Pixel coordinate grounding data

______________________________

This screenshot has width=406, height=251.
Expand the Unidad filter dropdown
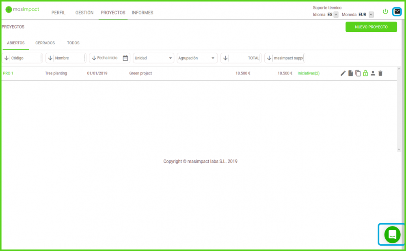point(170,58)
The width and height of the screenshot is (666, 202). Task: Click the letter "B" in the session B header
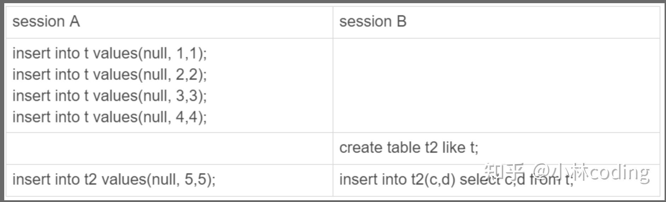[x=401, y=22]
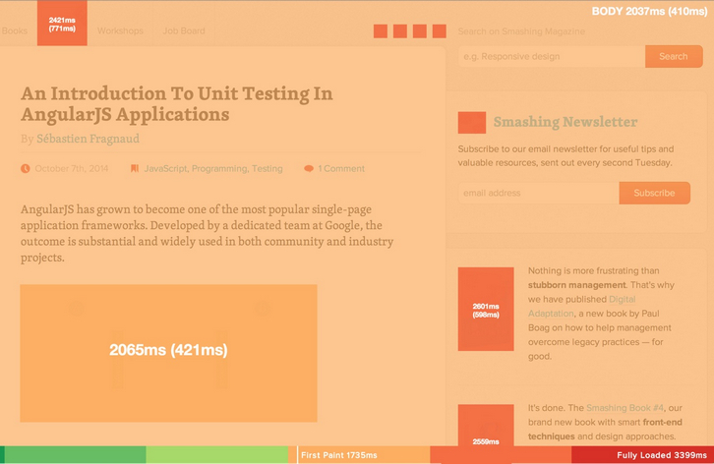Select the highlighted nav tab showing 2421ms
The image size is (714, 464).
tap(62, 24)

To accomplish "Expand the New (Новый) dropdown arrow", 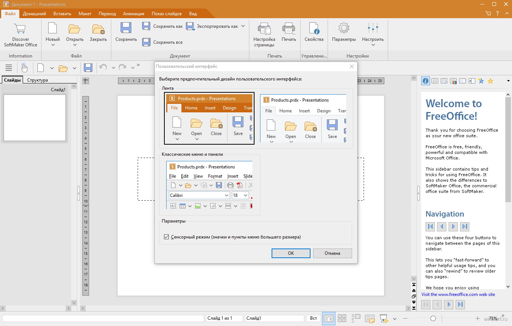I will coord(53,45).
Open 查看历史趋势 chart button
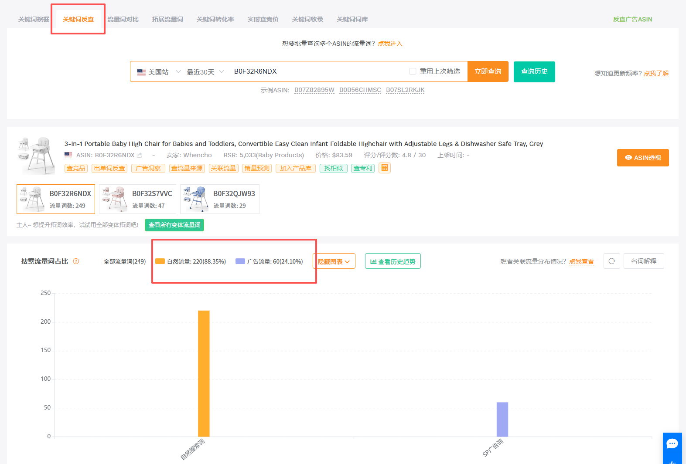 392,261
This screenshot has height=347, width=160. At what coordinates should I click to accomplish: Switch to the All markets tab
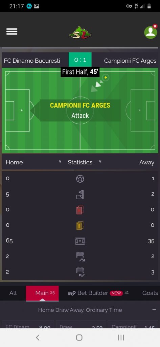13,293
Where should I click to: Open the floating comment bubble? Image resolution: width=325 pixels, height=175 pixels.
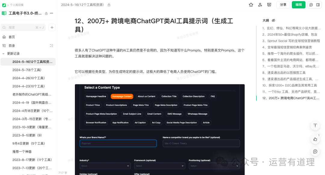pyautogui.click(x=315, y=152)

______________________________

### TASK DETAILS
No pictures belong in the copy. Retype exactly, and only, the lines from the line containing "This screenshot has height=347, width=160." through the last line of the data, both included.

### RESULT
This screenshot has height=347, width=160. At what coordinates should I click to accomplish: Switch to the All markets tab
13,293
Where should I click to: Open the floating comment bubble? Image resolution: width=325 pixels, height=175 pixels.
pyautogui.click(x=315, y=152)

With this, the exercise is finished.